Do I stand in a place of humility with others?  Or, am I closed off from others, thinking that my way, is the only way?

The Christian Moral Vote

I made a mistake the other day.

I was speaking with a group of people with whom I work about the difficulty a Christian has in voting.  Various people looked at me in surprise that I would even think there would be difficulty in choosing which candidate to vote for!  Again, the “Christian” thing to do was to vote Republican.  The mistake I made was this.  I said that the difficulty for the Christian is that the teachings of Jesus are embodied on both sides of the aisle.  The Republicans hold what would be traditionally associated with what we think of as “moral.”  But the Democrats embody policies of social justice.  Later that I day I thought about what I said and was aghast that even I, who think I’m so “enlightened,” did not associate the word “moral” with issues of social justice!  If I very naturally do not make the correlation between social justice and morality, it’s no wonder that people associate the Christian “moral” vote purely with abortion and homosexuality.

What really constitutes a moral issue for me?  For us?  Are not fighting poverty and hunger, access to health care, peace seeking, humanitarian leadership, saving the planet, sharing resources and the equality of all people “moral” issues? . . . Indeed are they not among the greatest moral issues!

Politics and Religion: Are You A Christian?

I was listening to NPR this morning. They had a segment on the political campaign in key States, one of which is Virginia. Liberty University, a Baptist University founded by Jerry Falwell was featured in the segment. They are canceling classes on election day and bussing students to the poles to vote in hopes that they will get John McCain elected. It’s estimated that 80-90% of the school is Republican. What intrigued me is when the News Anchor from NPR asked around if anyone knew of a student there who was a Democrat. No one did. One student said she used to know one, but he transferred out. The News Anchor didn’t give up, but kept up her search and eventually found a couple of Liberty University students working Obama’s campaign. She asked the students what reaction they get from fellow Liberty U students when they say they’re working on Obama’s campaign. One commented that oftentimes the immediate comment from students is: “Are you Christian?”

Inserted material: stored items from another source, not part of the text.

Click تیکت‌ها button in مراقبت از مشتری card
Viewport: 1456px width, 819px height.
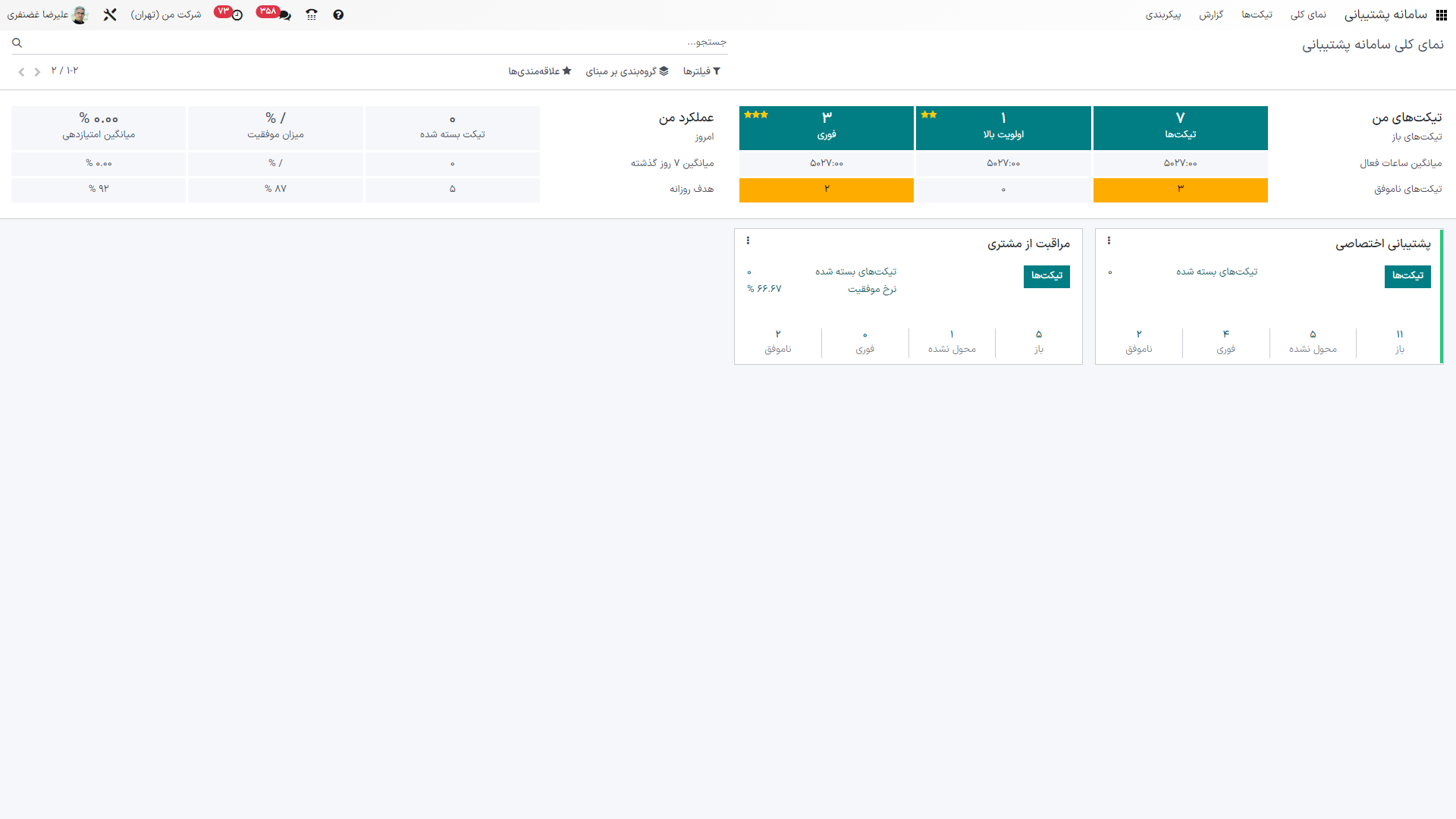coord(1046,276)
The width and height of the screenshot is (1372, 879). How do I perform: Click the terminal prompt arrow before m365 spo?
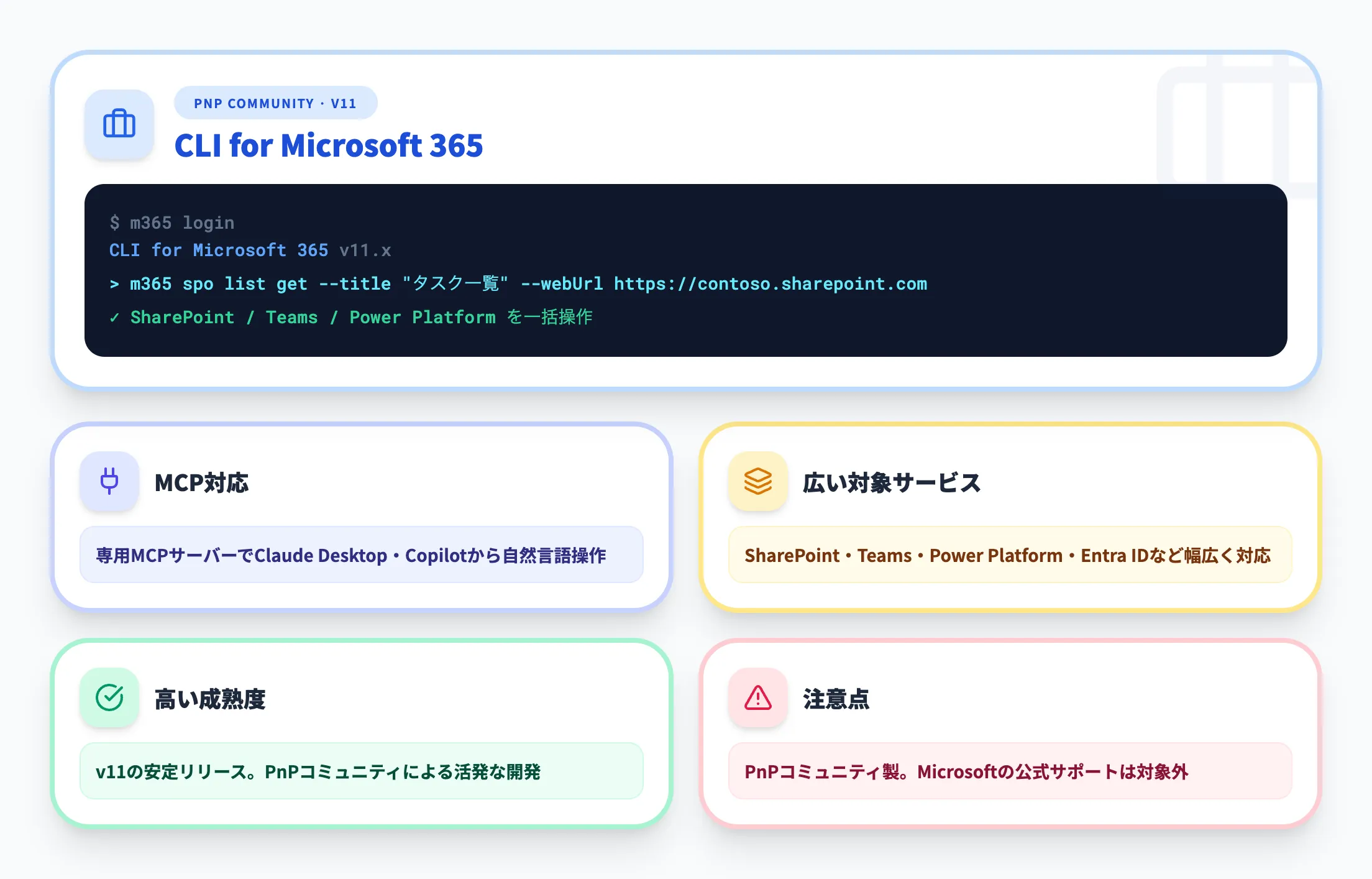(114, 283)
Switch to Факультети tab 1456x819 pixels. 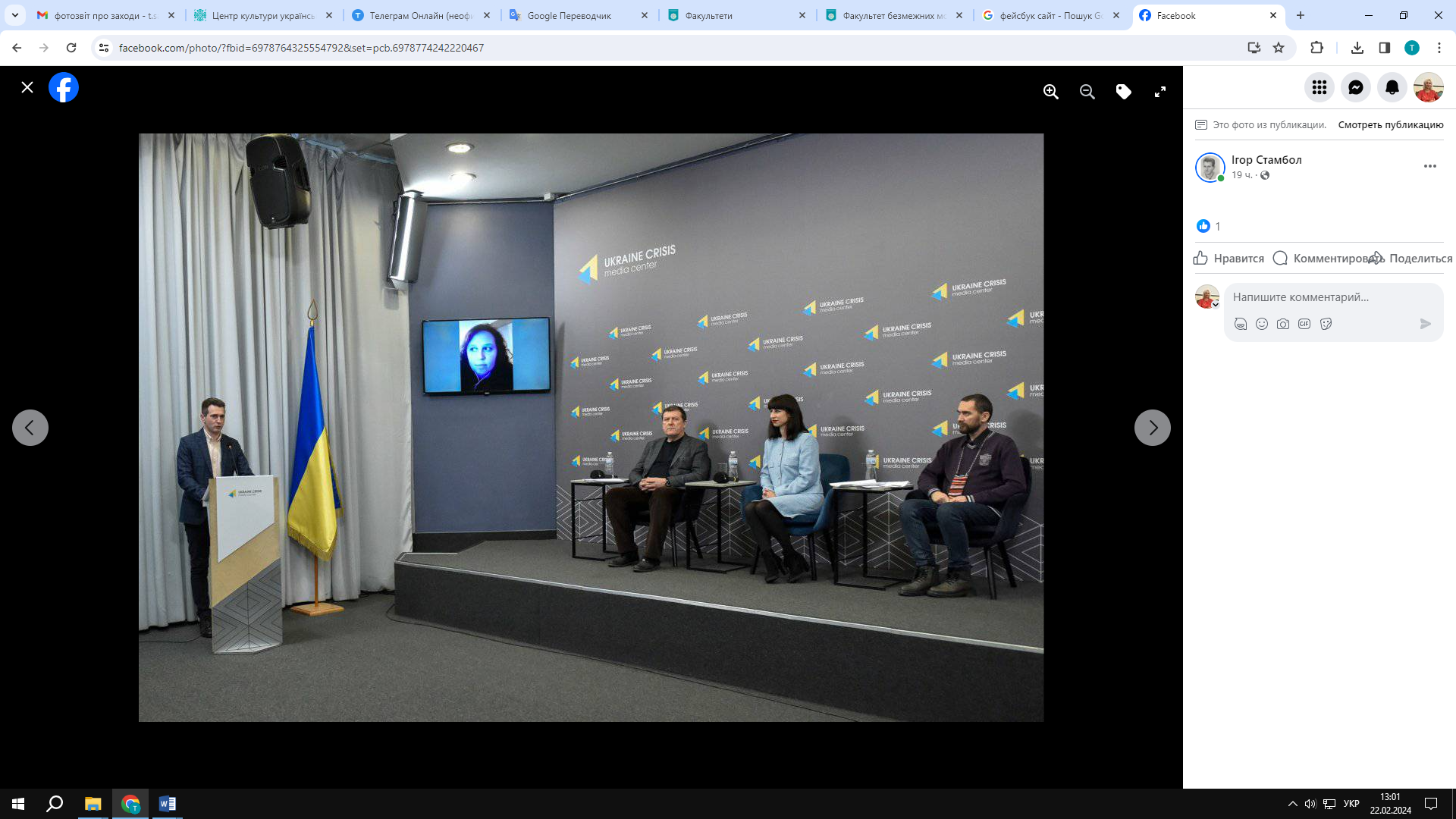[x=709, y=15]
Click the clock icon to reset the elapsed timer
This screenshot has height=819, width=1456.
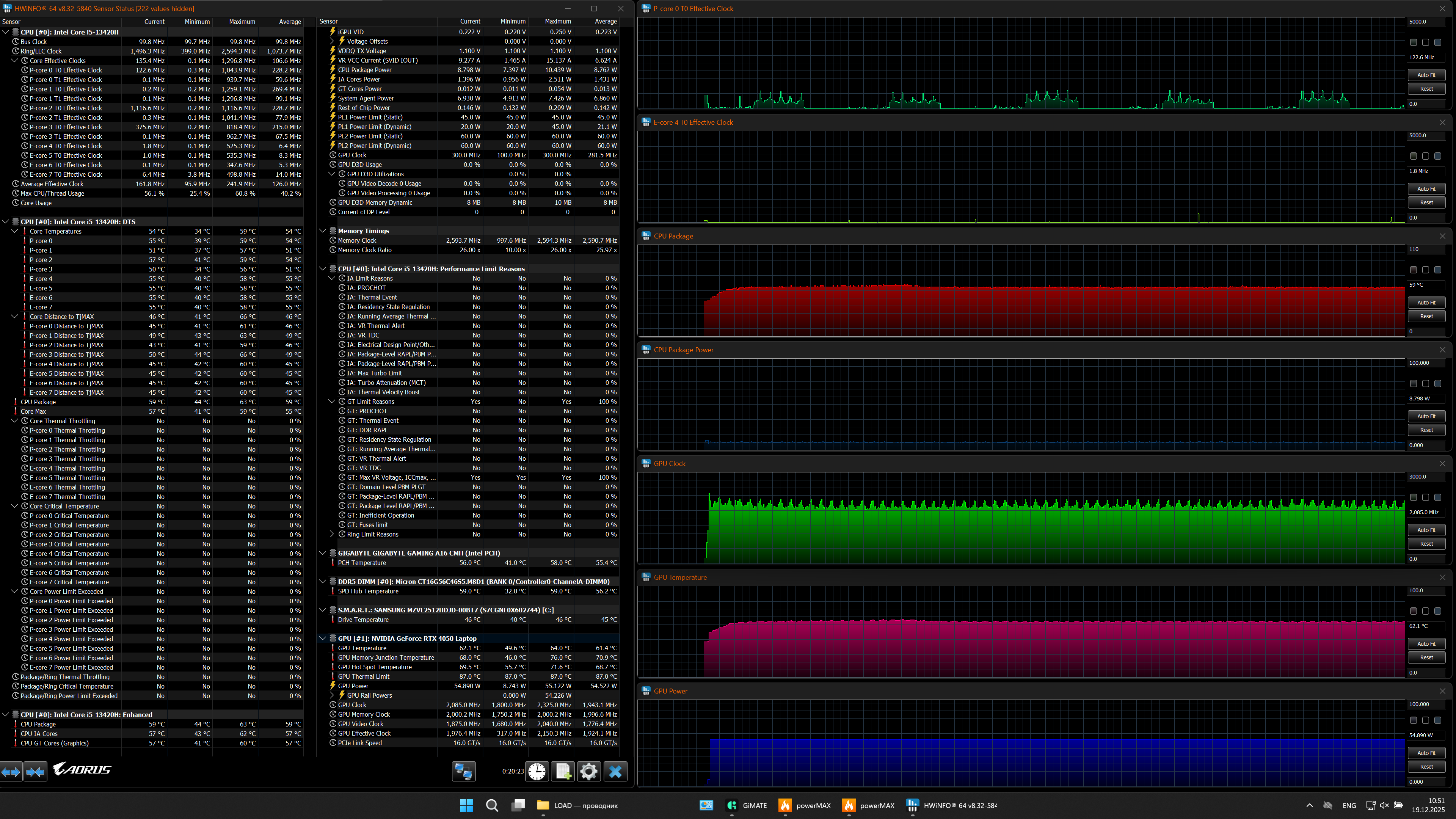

It amazes me that Christianity in some parts has been reduced to and identified with a strictly right wing, Republican platform. To such people, to vote otherwise is to be “un-Christian.” How very sad and shortsighted. Of course such thinking often comes down to being “Pro-Life” (although this same camp lined up to support war, probably would be for the death penalty, and supports policies which strangle struggling families). The other policy which makes these people upstanding “Christians” is an anti-gay marriage stance. (although I hear very little from this camp about outlawing divorce in an age of rampant divorce, when gay people are seeking to make a commitment!).

And lest I be labeled a die hard Democrat, I would have the same issues if being “Christian” was associated with the Democratic party.

In my estimation, for one who is a follower of Christ, to vote is a very difficult thing to do indeed, as neither political Party lines up fully with Christ’s values, like the preciousness of life, care and concern for the poor and the least among us, embracing the marginalized, selling what we have and giving it to the poor, being more concerned with others than ourselves, loving one’s enemies, etc. To identify one political party as being “Christian” is to be blind and narrowly defines “Christian” values. Read the Gospels. Just read the Gospels. Get to know the person of Christ. If we do, one would not easily embrace any political party as fully embodying Christian values as over against another. If we truly get to know the person of Christ and seek to emulate his teaching, would we, like him, have anywhere to lay our heads?